Friday, January 06, 2006

My Last Two Months

     I was utterly amazed to find out how well read my very underwritten blog is. I have been harassed, e-mailed, lectured, and scolded by people across the nation (quite literally) about my entirely too laissez (perhaps we should say lazy)- faire attitude towards updating regularly. To this end, I hereby promise (for about the fourteenth time) that I will start updating regularly, with a regular digest of quotes, amusing episodes, insightful reflections, and heartfelt remembrances, so as to appease my reading masses. Furthermore, if at any point I waver from this goal, I hereby give you all permission to e-mail, call, or blackmail me if necessary.

     With that being said, a lot has happened since my post a couple of months ago. My semester ended, and, so far, very successfully. My grades are better than they’ve been at any point I can remember and I even had some time to relax even during finals weeks, which is quite remarkable. Other than Old Testament final night, in which I got to see the beginnings of what I’m sure was a remarkable sunrise around 4:30 AM after about 14 straight hours of work, it was a fairly easy process.

     Life at Drew is good, although I am coming to a fuller realization of the weaknesses of my community. Most particularly, I came to realize that if I simply trusted the seminary process and did my best, I would be a very well equipped chaplaincy style minister, perfectly suitable for a church in the 1950’s. Seminary education will not give me tools that I need to be transformative- it will not teach me about methods for evaluating congregational health, working with small groups, evangelizing, visioning, running meetings, or encouraging discipleship, even as it gives me an excellent background in academics and in pastoral care.

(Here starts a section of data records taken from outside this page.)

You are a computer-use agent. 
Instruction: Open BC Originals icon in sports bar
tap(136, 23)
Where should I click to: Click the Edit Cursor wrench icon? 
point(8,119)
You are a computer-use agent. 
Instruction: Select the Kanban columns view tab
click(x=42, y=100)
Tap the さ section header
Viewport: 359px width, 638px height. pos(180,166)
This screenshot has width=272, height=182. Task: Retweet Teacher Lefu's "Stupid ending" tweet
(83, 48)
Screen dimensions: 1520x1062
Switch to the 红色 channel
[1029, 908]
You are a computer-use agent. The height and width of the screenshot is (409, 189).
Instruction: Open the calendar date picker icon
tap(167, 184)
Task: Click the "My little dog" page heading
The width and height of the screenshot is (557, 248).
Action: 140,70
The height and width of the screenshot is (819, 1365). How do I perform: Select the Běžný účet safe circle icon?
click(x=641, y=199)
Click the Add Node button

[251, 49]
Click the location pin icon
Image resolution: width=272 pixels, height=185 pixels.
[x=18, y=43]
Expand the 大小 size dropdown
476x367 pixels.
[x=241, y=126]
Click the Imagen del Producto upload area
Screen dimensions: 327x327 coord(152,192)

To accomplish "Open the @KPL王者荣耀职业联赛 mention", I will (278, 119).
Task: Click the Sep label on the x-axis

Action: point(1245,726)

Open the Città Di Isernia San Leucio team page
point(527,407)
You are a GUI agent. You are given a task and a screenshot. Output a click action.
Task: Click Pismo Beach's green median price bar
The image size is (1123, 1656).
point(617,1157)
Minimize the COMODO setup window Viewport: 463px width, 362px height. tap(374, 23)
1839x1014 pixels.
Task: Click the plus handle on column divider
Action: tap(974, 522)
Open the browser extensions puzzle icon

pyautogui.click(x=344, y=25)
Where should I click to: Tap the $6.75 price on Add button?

     Perhaps this points to one of the reasons why our clergy quality is so poor in New England. Not only are many of our pastors burnt out, but their training is literally half a century old. If our clergy are to become effective, I believe that our seminaries will have significantly reform their course of study to emphasize practical parish ministry, group dynamics, spiritual growth, personal self awareness, and congregational dynamics. *steps off soapbox*

     One semester at Drew also makes me realize that liberals can be every bit as intolerant as people of any other ideology. It has disappointed me to watch some of my classmates drop one belief that they blindly held onto (e.g. the historical church has always been the sole correct possessor of the truth) just to blindly pick up another (e.g. the historical church has always been a close-minded parochial oppressor). Furthermore, while the school emphasizes racial and cultural diversity, they ignore and even repress ideological diversity. Professors, students, and even one dean have made the assumption that the school speaks with one monolithic voice on issues such as white privilege, homosexuality, the role of scripture, and social justice. Furthermore, they also often imply that those who disagree with them are close-minded, bigoted, racist, and generally inferior Christians. I am thankful that there are many people, especially in my class, who are far more open-minded and can hopefully change the somewhat bigoted liberal attitude that my school sometimes exhibits over the course of these next few years.

     In other exciting news, I attended the wedding of a college friend, Megan Burd. It was a pleasure to be able to support her and catch up with some old time Colby College friends. It was refreshing to see such an explicitly spiritual and dignified wedding- rather than focusing on pageantry, it focused on the purpose of a Christian wedding- which, in my mind, is for two people to make a covenant between themselves and God in the sight of their entire community. What a beautiful sight!

     All right, that’s enough for now. Enjoy your January and keep in touch!